**SET EXERCISE**
Render every line of the data below as a Markdown table with the columns Row and Line. Skip blank lines and leave the pictures out.

Stored entries:
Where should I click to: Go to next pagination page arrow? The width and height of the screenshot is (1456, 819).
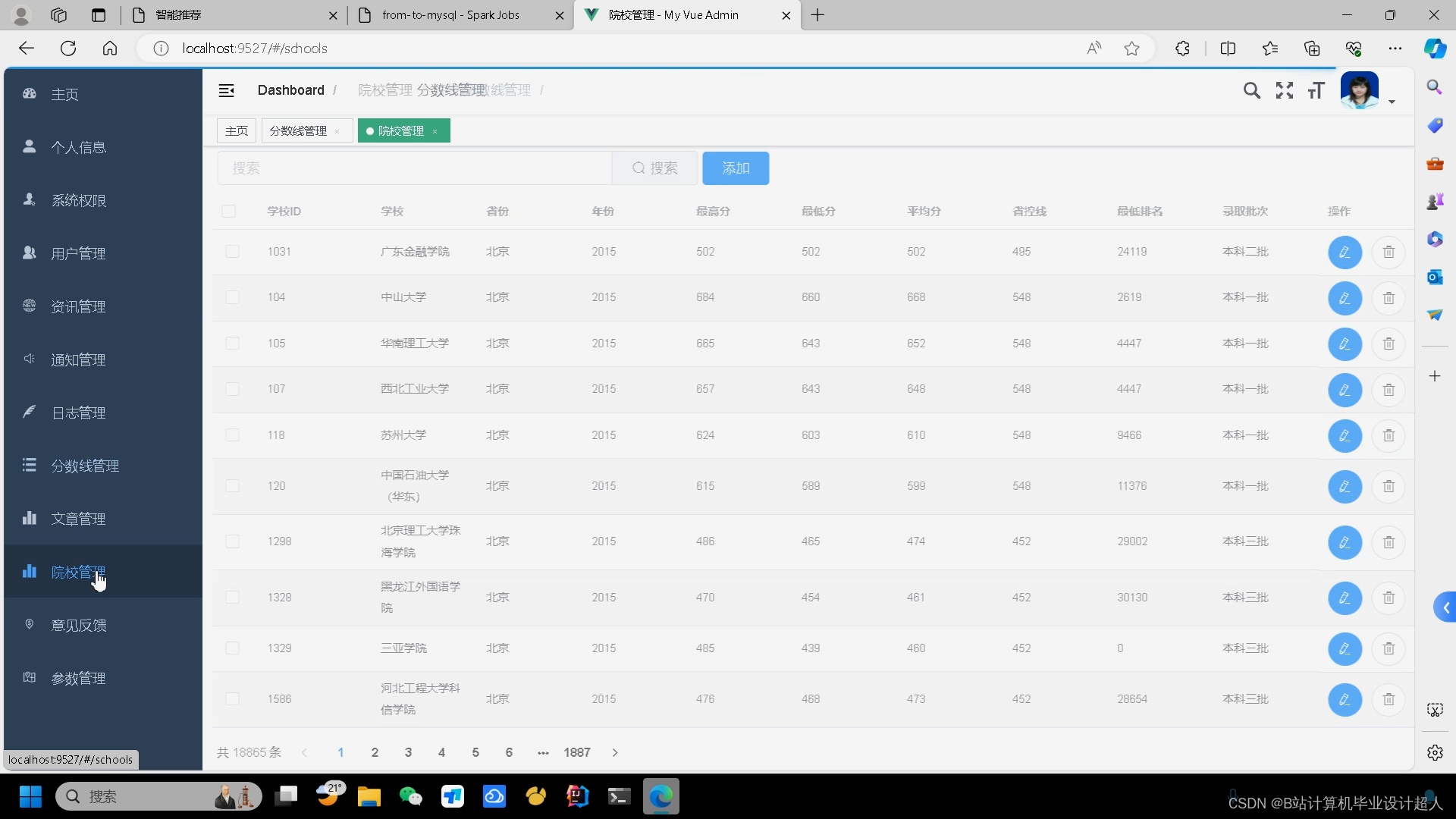615,752
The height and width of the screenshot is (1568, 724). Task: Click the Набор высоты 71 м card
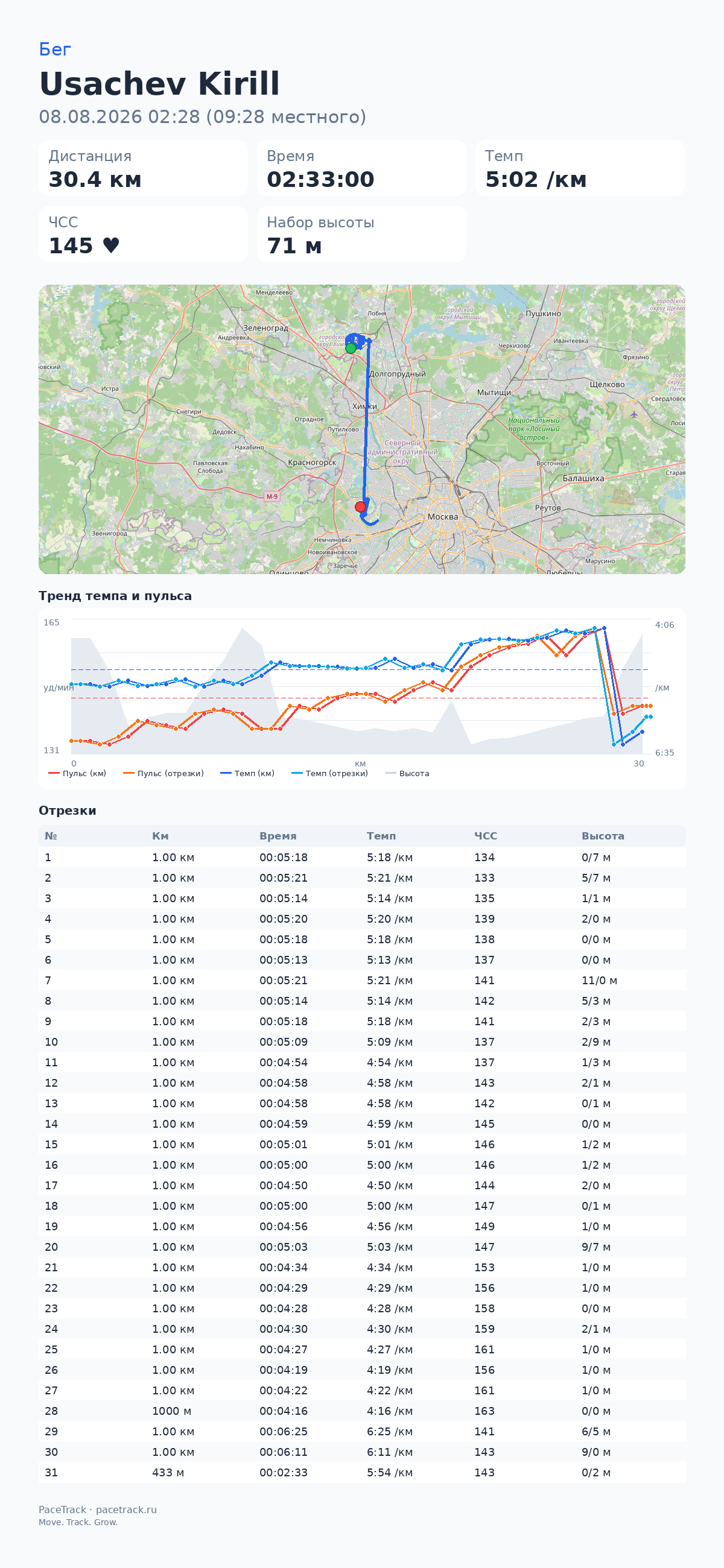[x=361, y=235]
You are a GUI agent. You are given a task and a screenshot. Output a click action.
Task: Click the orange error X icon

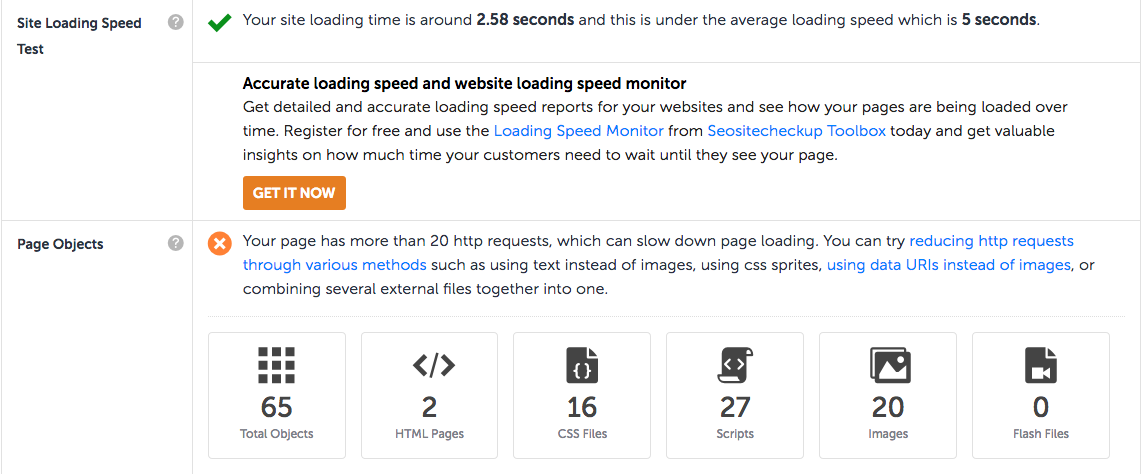pyautogui.click(x=219, y=243)
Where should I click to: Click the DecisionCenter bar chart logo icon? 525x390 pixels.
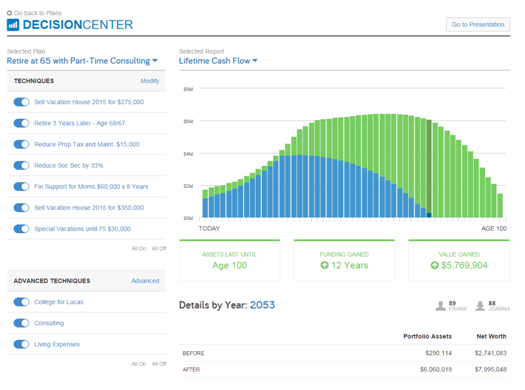tap(13, 25)
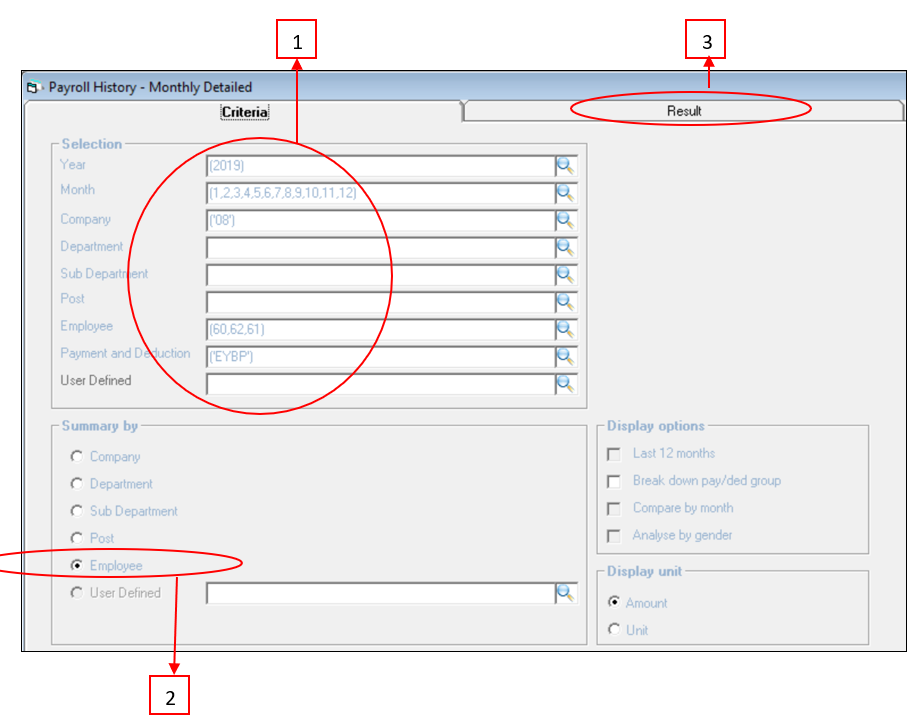Select the Company summary radio button

(77, 457)
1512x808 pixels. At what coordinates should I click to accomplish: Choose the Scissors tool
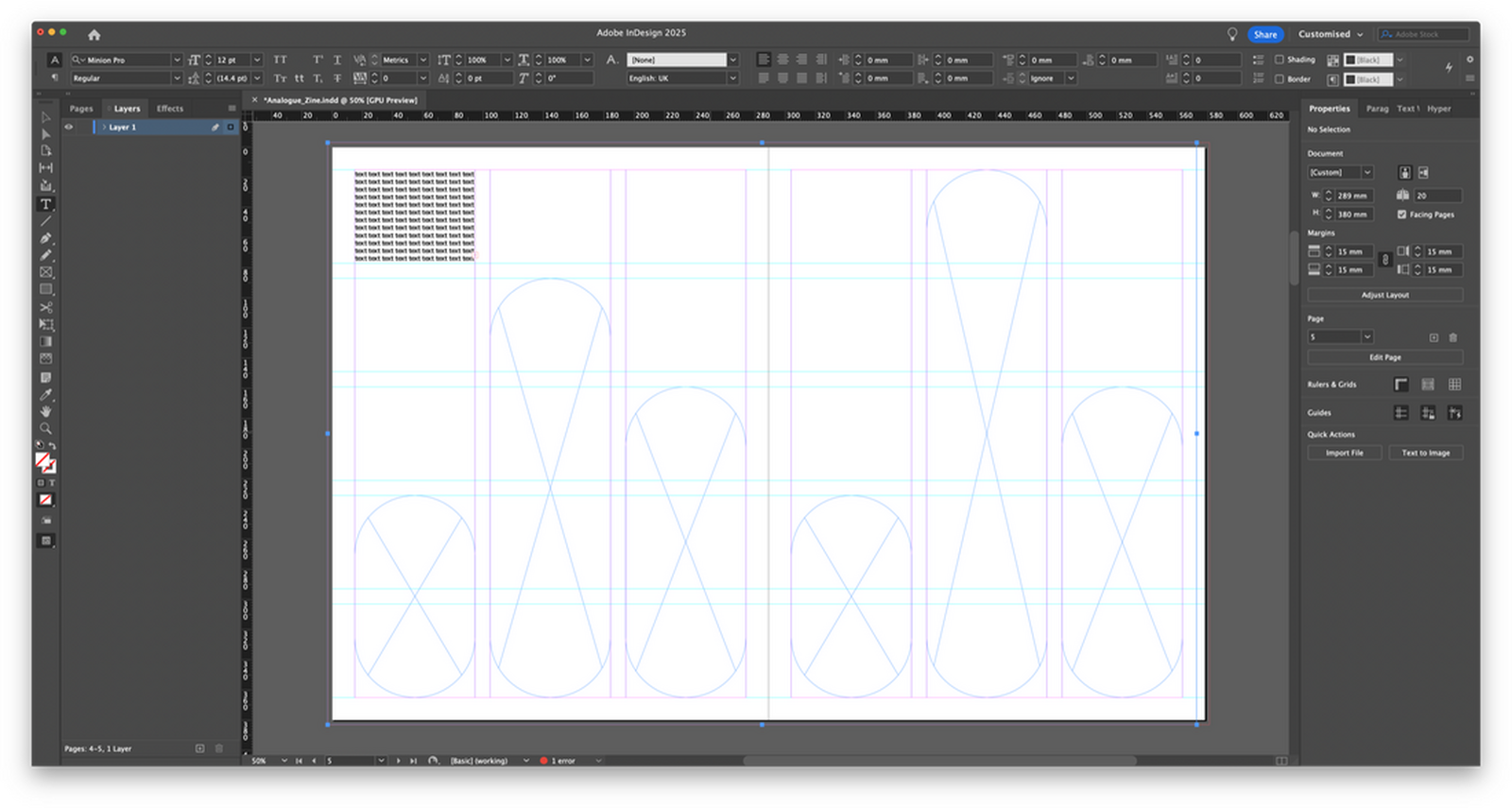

**SOLUTION**
| Row | Line |
|---|---|
| 1 | Where should I click to: Go to next pagination page arrow? The width and height of the screenshot is (1456, 819). |
| 2 | 615,752 |
| 3 | The height and width of the screenshot is (1568, 724). Task: Click the Набор высоты 71 м card |
| 4 | [x=361, y=235] |
| 5 | You are a GUI agent. You are given a task and a screenshot. Output a click action. |
| 6 | Task: Click the orange error X icon |
| 7 | pyautogui.click(x=219, y=243) |
| 8 | Where should I click to: Click the DecisionCenter bar chart logo icon? 525x390 pixels. |
| 9 | tap(13, 25) |
| 10 | Select the Company summary radio button |
| 11 | (77, 457) |
| 12 | 1512x808 pixels. At what coordinates should I click to accomplish: Choose the Scissors tool |